Rapid detection of the Marek's disease viral genome in chicken feathers by loop-mediated isothermal amplification

Abstract

A loop-mediated isothermal amplification (LAMP) method for the rapid detection of serotype 1 Marek's disease virus (MDV) was developed. The method used a set of three pairs of primers to amplify the MEQ gene for detecting serotype 1 MDV. The MDV LAMP method did not cross-react with serotype 2 and serotype 3, nor did the LAMP primers have binding sites for the common avian DNA viruses (reticuloendotheliosis virus, chicken anemia virus, subgroup J of the avian leukosis virus). Additionally, the assay could detect up to 10 copies of the MEQ gene in the MD viral genome, and it had 10 times higher sensitivity than the traditional PCR methods. The LAMP master mix was stable for 90 days at -20°C. Furthermore, the efficiency of LAMP for detection of serotype 1 MDV in clinical samples was comparable to those of PCR and viral isolation. The LAMP procedure is simple and does not rely on any special equipment.

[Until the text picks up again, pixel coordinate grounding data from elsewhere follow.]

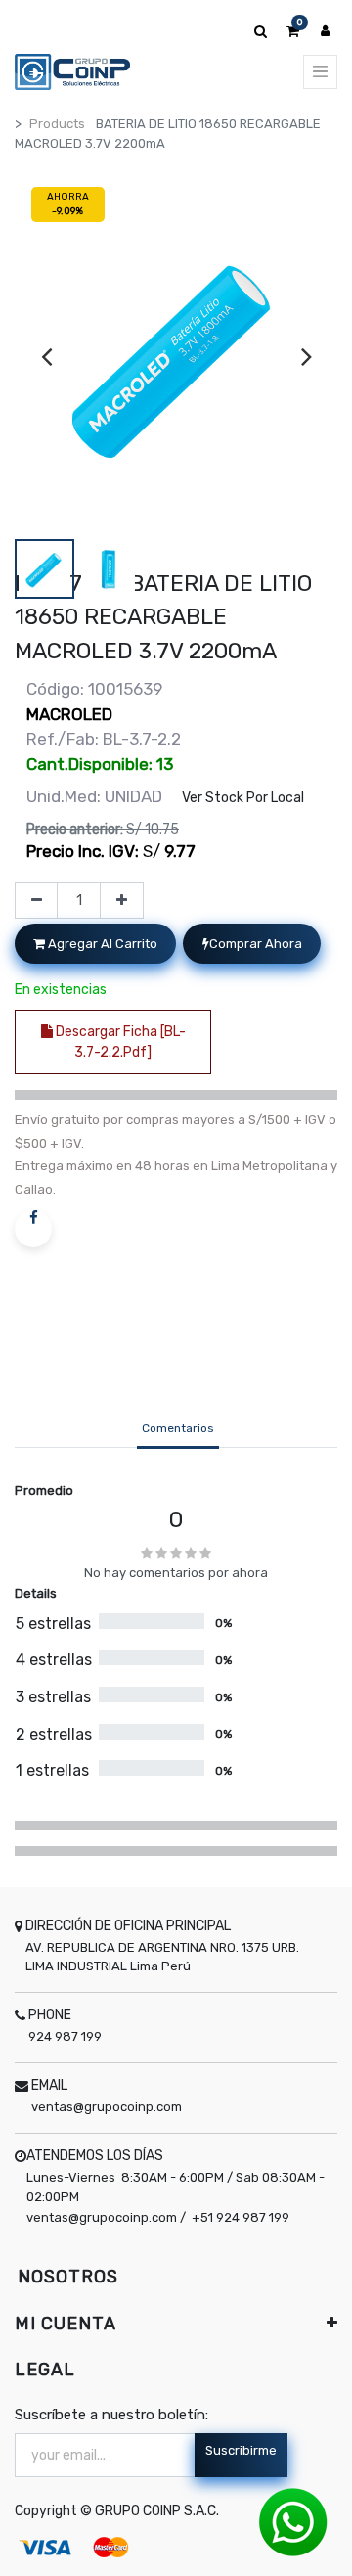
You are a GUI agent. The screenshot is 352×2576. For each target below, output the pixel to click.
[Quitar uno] (37, 901)
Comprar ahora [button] (255, 943)
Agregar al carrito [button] (101, 943)
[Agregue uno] (122, 901)
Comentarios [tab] (178, 1428)
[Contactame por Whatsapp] (293, 2521)
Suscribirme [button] (241, 2450)
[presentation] (46, 356)
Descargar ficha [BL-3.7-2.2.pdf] (119, 1042)
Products (57, 123)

The detection of serotype 1 MDV by LAMP will be useful for detecting and controlling oncogenic Marek's disease.

Fig 1

LAMP primer designs for the detection of serotype 1 MDV. (A) Locations of LAMP primers in relation to the defined regions of the target sequence. The outer primers (F3 and B3), inner primers (FIP and BIP), and loop primers (LF and LR) are complementary to the indicated regions of the MEQ gene. FIP and BIP contain two distinct sequences (F1c + F2 and B1c + B2, respectively). (B) The positions of the LAMP primers are shown relative to the serotype 1 MDV isolate (accession no. FJ620900).

Fig 2

Comparison of the sensitivities of LAMP and PCR methods for the detection of the serotype 1 MD viral genome by 2% agarose gel electrophoresis. The plasmid containing the 180-bp MEQ gene fragment of the Ind/KA01/06 isolate was serially diluted. Each plasmid concentration (copies/tube) was subjected to both the LAMP and PCR assays. (A) LAMP assay specific to serotype 1 MDV. (B) PCR amplification of the 180-bp fragment of the MEQ gene from serotype 1 MDV. Lanes: M, 100-bp DNA marker (Genei, Bangalore, India); PC, positive control; NC, negative control.

Fig 3

Specificity of the LAMP assay in the detection of serotype 1 MDV. (A) Agarose gel electrophoresis of different serotypes of MDV. Lanes: M, 100-bp DNA marker; Serotype 3 (HVT), DNA from HVT vaccine; Serotype 2 (SB1), DNA from SB1 vaccine; Serotype 1, DNA from Ind/KA01/06 isolate. (B) Restriction enzyme analysis of the LAMP products on 3% agarose gel electrophoresis. Lanes: M, 100-bp DNA marker; 1, undigested LAMP product; 2, MboI-digested LAMP product from the Ind/KA01/06 isolate.

Fig 4

Visual detection of LAMP products for the detection of serotype 1 MDV. SYBR green I dye (1:1,000) (2 μl) was added to all the tubes after termination of the LAMP reaction. LAMP-positive reactions turned to apple green, while negative reactions remained brown. Tube 1, DNA from Ind/KA01/06 serotype 1 MDV isolate; tube 2, DNA from serotype 2 SB-1 vaccine; tube 3, DNA from serotype 3 HVT vaccine; tube 4, DNA from healthy chicken feather.